TOM REYNOLDS/PAUL UNGER @ THE KIMBELL Guitarist Tom Reynolds and bassist Paul Unger get around. The versatile Reynolds has collaborated with marquee rockers Steve Miller and Billy Gibbons, as well as local blues eminences Doyle Bramhall and the Bruton brothers, Stephen and Sumter. The agile Unger covers musical bases from classical (he's assistant principal bassist with the Fort Worth Symphony) to avant-garde jazz (as a member of Flipside Trio and Dave Williams' Ornettology). Together, they've played in settings as different as the San Francisco-based tango outfit "Montango," Arts Fifth Avenue's Django Reinhardt Festival, and an Unger-led tribute to electric Miles Davis. For their duets at the Kimbell Art Museum's buffet restaurant, the sound is straightahead jazz.

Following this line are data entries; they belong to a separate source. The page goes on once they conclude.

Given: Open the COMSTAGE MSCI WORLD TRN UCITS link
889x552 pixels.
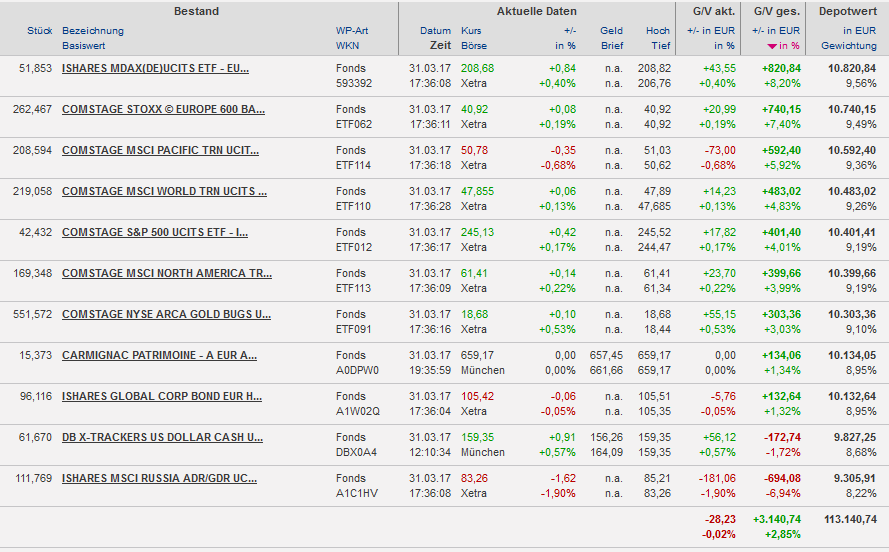Looking at the screenshot, I should [x=164, y=191].
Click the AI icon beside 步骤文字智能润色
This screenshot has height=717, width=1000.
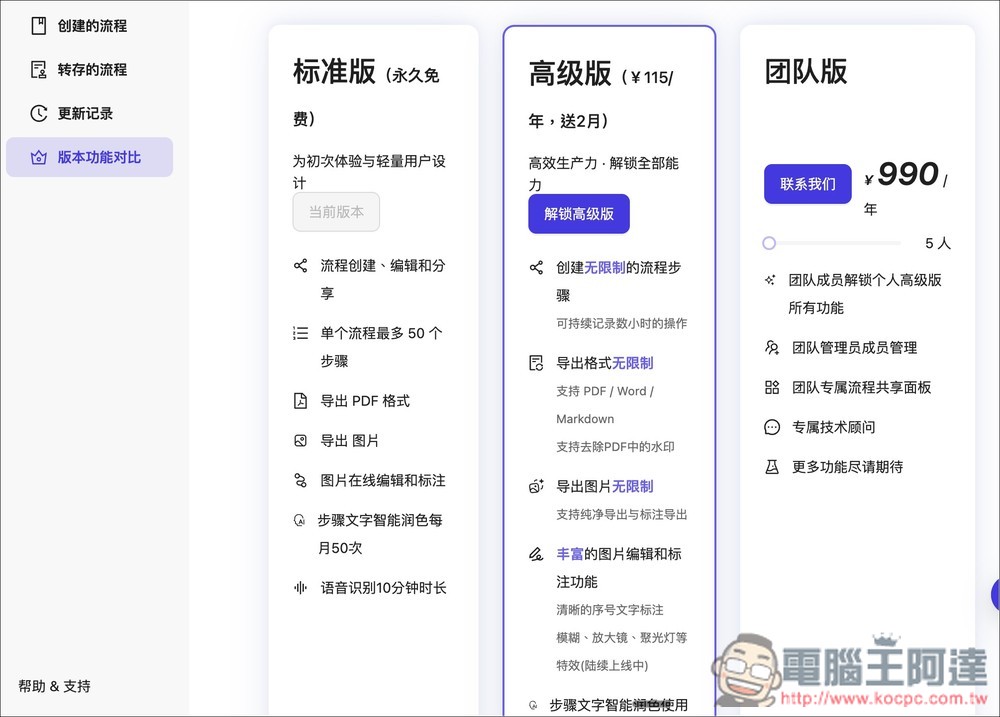coord(300,520)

On June 9, as part of the Kimbell's summer mixer series, they'll perform as a trio under the rubric "The Tom Reynolds/Paul Unger Project," broadening the scope to include funk and Latin sounds. Admission is free to museum members and $10 for non-members.

www.kimbellart.org

josh's boogie

i once saw muso-scribe josh alan friedman play a note-for-note _acoustic_ version of the yardbirds' "jeff's boogie" and was quite impressed. here he is doing it on vid for the dallas/fort worth blues scene sampler project. i mean, whew!

Wednesday, June 06, 2007

still sick

and can't sleep. what a joy. might have to sit out the jam tonight if i'm not feeling better.

Tuesday, June 05, 2007

goodwin @ 6th street live this saturday

haven't been to a goodwin show in awhile, and haven't been to a show of any description at 6th street live to date. will have to take care of that this sat'day, 6.9, when our fave smart pop-rawkers play the new 'n' improved j'int at the corner of 6th 'n' foch.

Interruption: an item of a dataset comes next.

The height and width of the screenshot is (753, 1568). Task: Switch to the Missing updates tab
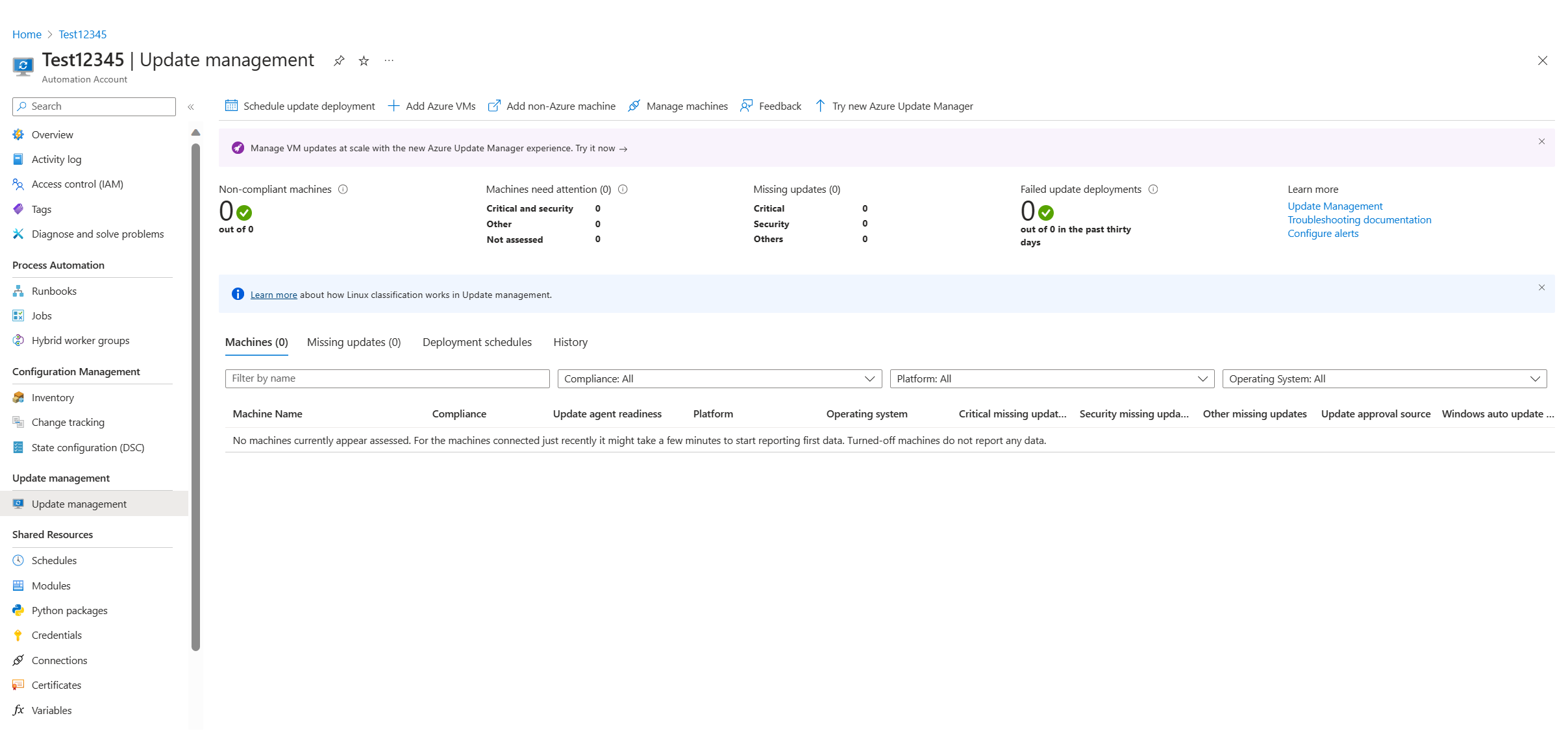click(x=354, y=342)
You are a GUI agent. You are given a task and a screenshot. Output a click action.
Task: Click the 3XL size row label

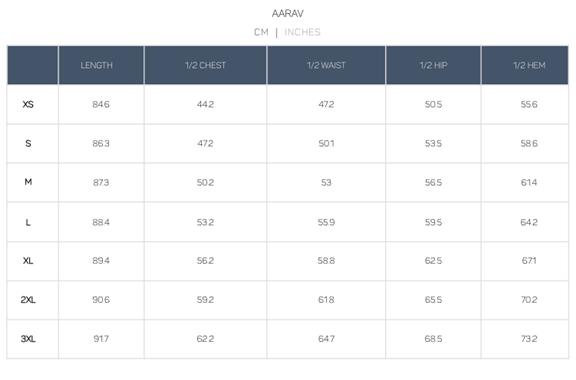click(x=28, y=339)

amy royer @ central market this thursday

my friend amy royer is opening for the killdares at central market this thursday. she'll start at 6pm, they'll be on at 7pm.

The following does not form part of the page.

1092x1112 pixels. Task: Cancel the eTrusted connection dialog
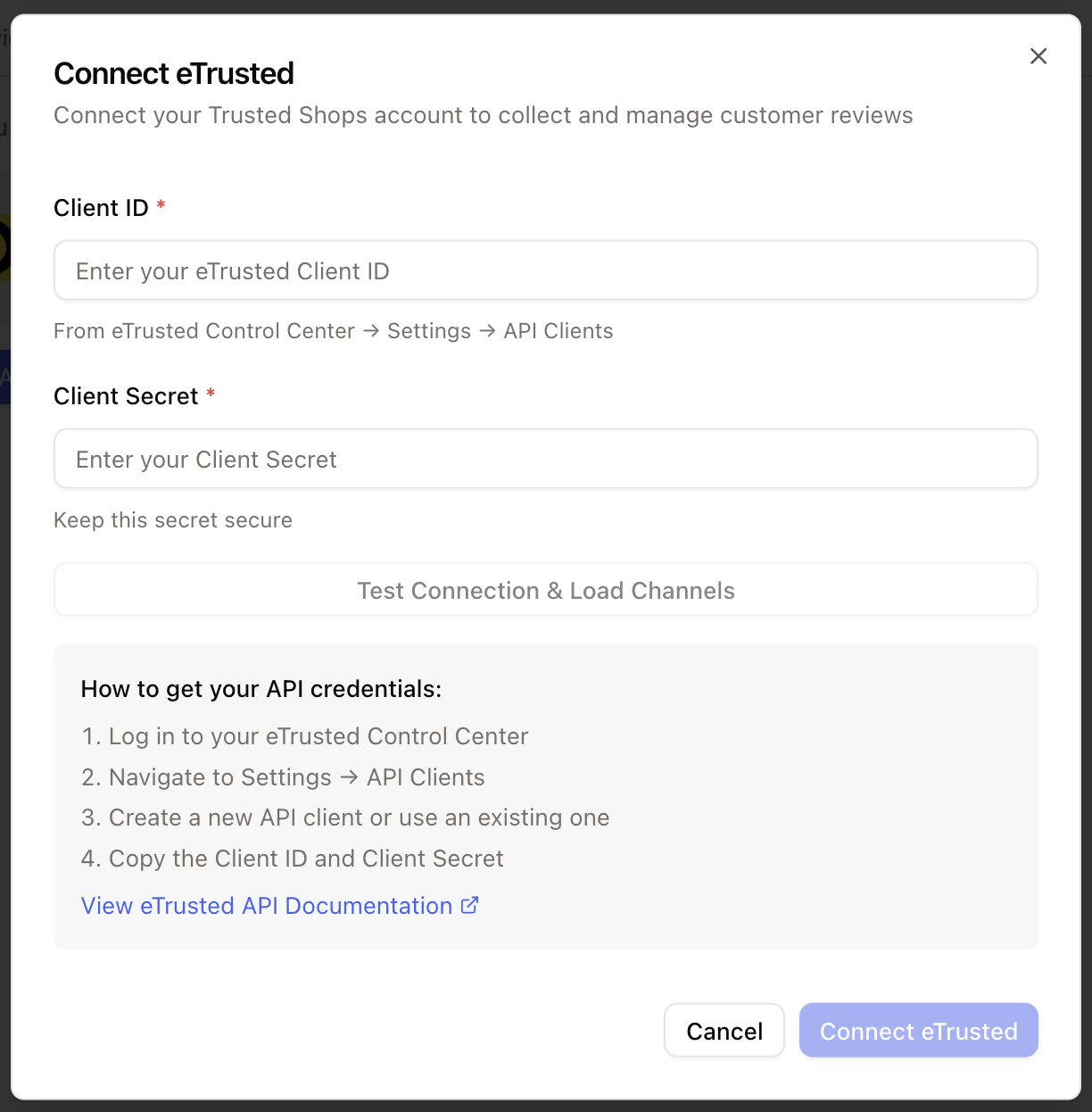pos(724,1031)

nitzinger w/delbert @ palladium in dallas this friday

from the nitzinger camp:

Hello Everyone!

Delbert McClinton has invited Johnny to sit in with his band at the Palladium Ballroom this Friday night (June 8th). He may only play a couple of tunes, but you know this will be a great show with Delbert, Johnny and Leon Russell. Please check out the link to the website below for details:

http://www.thepalladiumballroom.com/eventdetails.php?eventid=4671

We hope you will be able to make it!

And, don't forget, Kiss Of The Mudman CD is now available. Contact Johnny at nitzinger@juno.com to get your copy!

Thanks for your support!

Judy Zoch Nitzinger
wheresjohnny@charter.net
nitzinger@juno.com

avant-garde night @ sardines

boy, do the months fly by -- jhon kahsen just called to remind me that tonight's avant-garde night at sardines. tonight's lineup will include joey carter on _drums_, leonard belota on trumpet, chris white on trumpet and flute, jeremy hull on bass, and pat brown on trombone. duane durrett may also play some drums in the second set. i'm a li'l under the weather right now, but if i'm feeling better, my sweetie 'n' i hope to make it out there tonight. so should you.